Texto fornecido:
Reportagem | Homossexualidade, o tabu quase visível

Ser gay ou lésbica em Macau é hoje mais fácil do que há uns anos atrás. Mas a pequenez do território e a forte cultura tradicional chinesa fazem com que ainda seja difícil assumir uma relação em pleno. A homossexualidade continua a ser um tabu tolerado mas não debatido, e nem mesmo na comunidade portuguesa as coisas são mais fáceis

Calvin sabe que gosta de homens mas sente-se obrigado a casar com uma mulher para garantir a descendência familiar. António percebeu, desde o primeiro momento em que viu um tronco nu masculino na televisão, ainda em criança, que o sexo igual ao seu o atraía, mas só contou a uma prima mais próxima. Milo namora com um homem na Holanda e a família sabe de tudo. Miguel vive bem a sua homossexualidade e já não se importa com o que os outros pensam de si. Luciana é bissexual e também vive bem com isso.
Todos eles são chineses nascidos em Macau ou portugueses que fizeram do território a sua casa. Vivem a homossexualidade de maneira diferente mas afirmam: apesar de uma maior abertura, continua a ser um assunto que é reconhecido, mas sobre o qual as famílias, patrões ou colegas não falam. A pequena dimensão do território e os fortes laços da cultura chinesa dificultam uma maior expressão da sua sexualidade. Devido à quase inexistência de espaços “gay friendly” ou de actividades de apoio à comunidade LGBT, as aplicações de telemóvel ou internet acabam por servir de porto de abrigo. Para falarem abertamente do assunto, nenhum entrevistado aceitou ser fotografado ou dizer o nome verdadeiro, muito menos a profissão.

Lista de registos:

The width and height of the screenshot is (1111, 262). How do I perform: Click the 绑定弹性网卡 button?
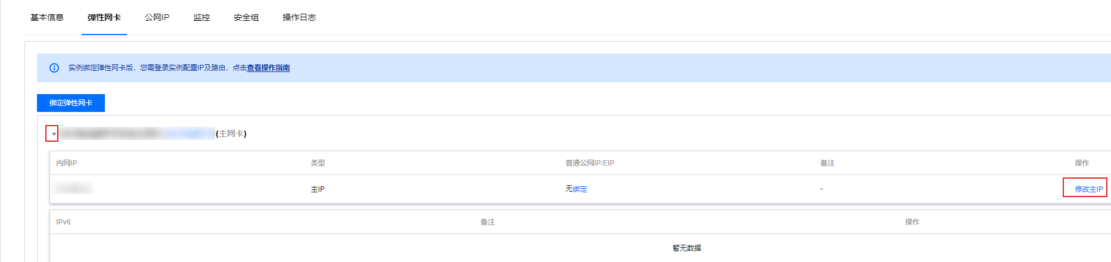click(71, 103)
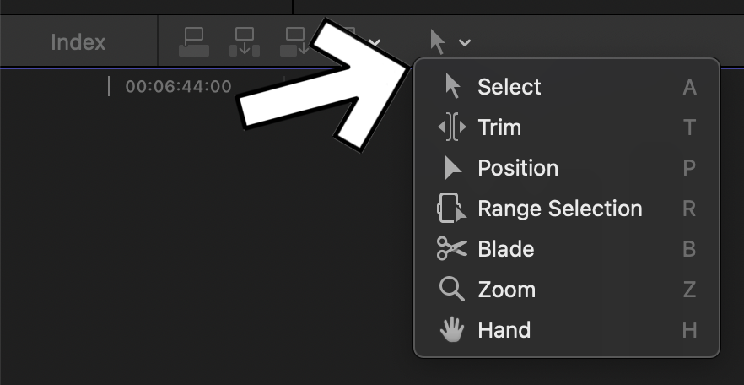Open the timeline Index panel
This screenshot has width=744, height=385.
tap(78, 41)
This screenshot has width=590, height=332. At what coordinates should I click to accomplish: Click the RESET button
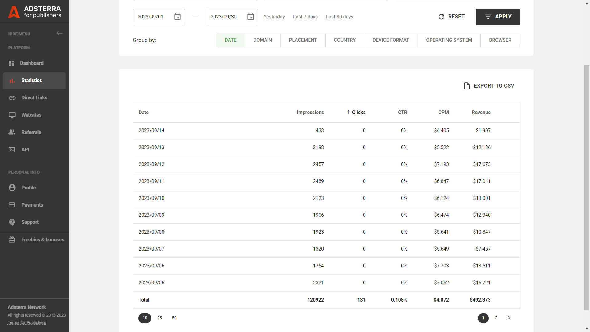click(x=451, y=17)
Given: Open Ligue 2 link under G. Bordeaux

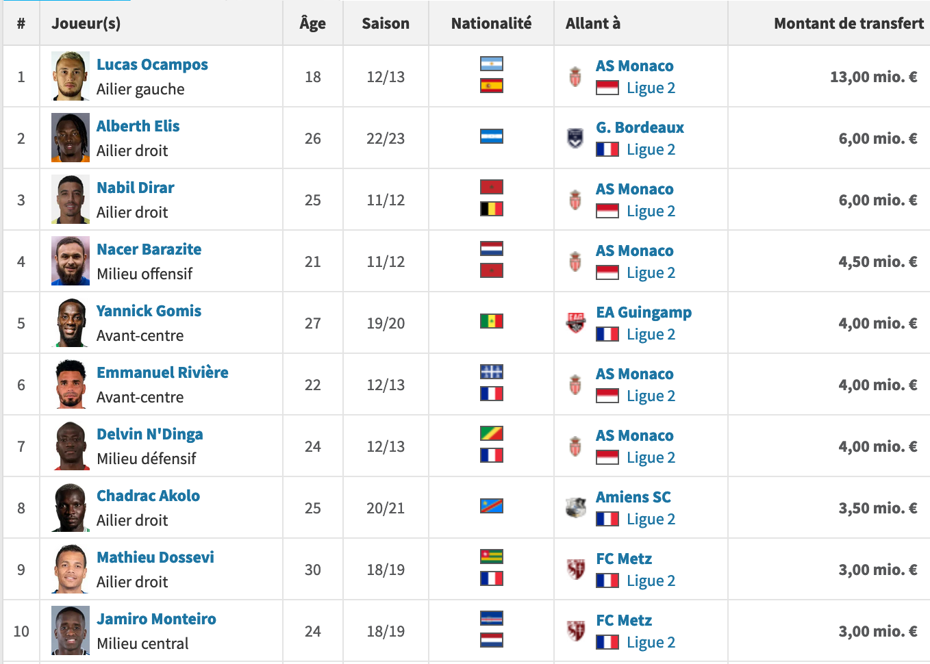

Tarefa breve 1: De acordo com a reportagem sobre a homossexualidade em Macau, em que país vive o homem com quem Milo namora?
Tarefa breve 2: Reproduza todos os registos, trocando "button" por "icon" e mantendo tudo o resto inalterado. Omita as imagens na resposta.

Resultado do exercício 1: Na Holanda.

Resultado do exercício 2:
The width and height of the screenshot is (1111, 262). How do I perform: Click the 绑定弹性网卡 icon?
click(71, 103)
Open the timeline Index panel
This screenshot has width=744, height=385.
tap(78, 41)
This screenshot has width=590, height=332. At what coordinates should I click to accomplish: Click the RESET icon
click(x=451, y=17)
Given: Open Ligue 2 link under G. Bordeaux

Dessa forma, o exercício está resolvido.